RIDE, v.i. pret. rode or rid; pp. rid, ridden. L rheda, a chariot or vehicle.

1. To be carried on horseback, or on any beast, or in any vehicle. We ride on a horse, on a camel, in a coach, chariot, wagon, &c.

2. To be borne on or in a fluid. A ship rides at anchor; the ark rode on the flood; a balloon rides in the air.

He rode on a cherub and did fly; yea, he did fly on the wings of the wind. Ps. 18.

3. To be supported in motion.

Strong as the axle-tree on which heaven rides.

4. To practice riding. He rides often for his health.

5. To manage a horse well.

He rode, he fenc'd, he mov'd with graceful ease.

6. To be supported by something subservient; to sit.

On whose foolish honesty my practices rid easy.

To ride easy, in seaman's language, is when a ship does not labor or feel a great strain on her cables.

To ride hard, is when a ship pitches violently, so as to strain her cables, masts and hull.

To ride out, as a gale, signifies that a ship does not drive during a storm.

RIDE, v.t.

1. To sit on, so as to be carried; as, to ride a horse.

They ride the air in whirlwind.

2. To manage insolently at will; as in priestridden.

The nobility could no longer endure to be ridden by bakers, cobblers and brewers.

3. To carry. Local.

RIDE, n.

1. An excursion on horseback or in a vehicle.

2. A saddle horse. Local.

3. A road cut in a wood or through a ground for the amusement of riding; a riding.

riding

RI'DING, ppr. from ride.

1. Passing or traveling on a beast or in a vehicle; floating.

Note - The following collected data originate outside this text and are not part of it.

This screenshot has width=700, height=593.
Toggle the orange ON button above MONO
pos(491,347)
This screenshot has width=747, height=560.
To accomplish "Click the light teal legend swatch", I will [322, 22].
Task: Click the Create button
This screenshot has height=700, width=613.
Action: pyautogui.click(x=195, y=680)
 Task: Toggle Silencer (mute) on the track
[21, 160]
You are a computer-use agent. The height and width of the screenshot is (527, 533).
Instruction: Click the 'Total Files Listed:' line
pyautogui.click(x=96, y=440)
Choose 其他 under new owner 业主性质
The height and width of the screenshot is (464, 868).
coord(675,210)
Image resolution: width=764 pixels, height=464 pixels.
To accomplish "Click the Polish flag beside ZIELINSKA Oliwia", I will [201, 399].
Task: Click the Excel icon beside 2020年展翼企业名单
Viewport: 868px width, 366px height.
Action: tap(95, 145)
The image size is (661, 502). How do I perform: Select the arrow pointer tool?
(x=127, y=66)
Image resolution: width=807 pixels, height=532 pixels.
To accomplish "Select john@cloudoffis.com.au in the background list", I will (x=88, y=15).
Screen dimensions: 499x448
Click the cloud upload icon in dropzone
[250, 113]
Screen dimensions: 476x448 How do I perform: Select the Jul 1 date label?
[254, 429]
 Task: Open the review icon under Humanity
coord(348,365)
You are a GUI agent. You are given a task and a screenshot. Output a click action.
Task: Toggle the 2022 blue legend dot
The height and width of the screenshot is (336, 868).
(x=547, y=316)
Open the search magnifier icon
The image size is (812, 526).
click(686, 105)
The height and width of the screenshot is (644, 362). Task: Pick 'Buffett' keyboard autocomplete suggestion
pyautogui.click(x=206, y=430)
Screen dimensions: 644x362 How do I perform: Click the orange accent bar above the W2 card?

2. a. Employed to travel on any occasion.

No suffragan bishop shall have more than one riding apparitor.

RI'DING, n.

1. A road cut in a wood or through a ground, for the diversion of riding therein.

2. corrupted from trithing, third. One of the three intermediate jurisdictions between a three and a hundred, into which the county of York, in England, is divided, anciently under the government of a reeve.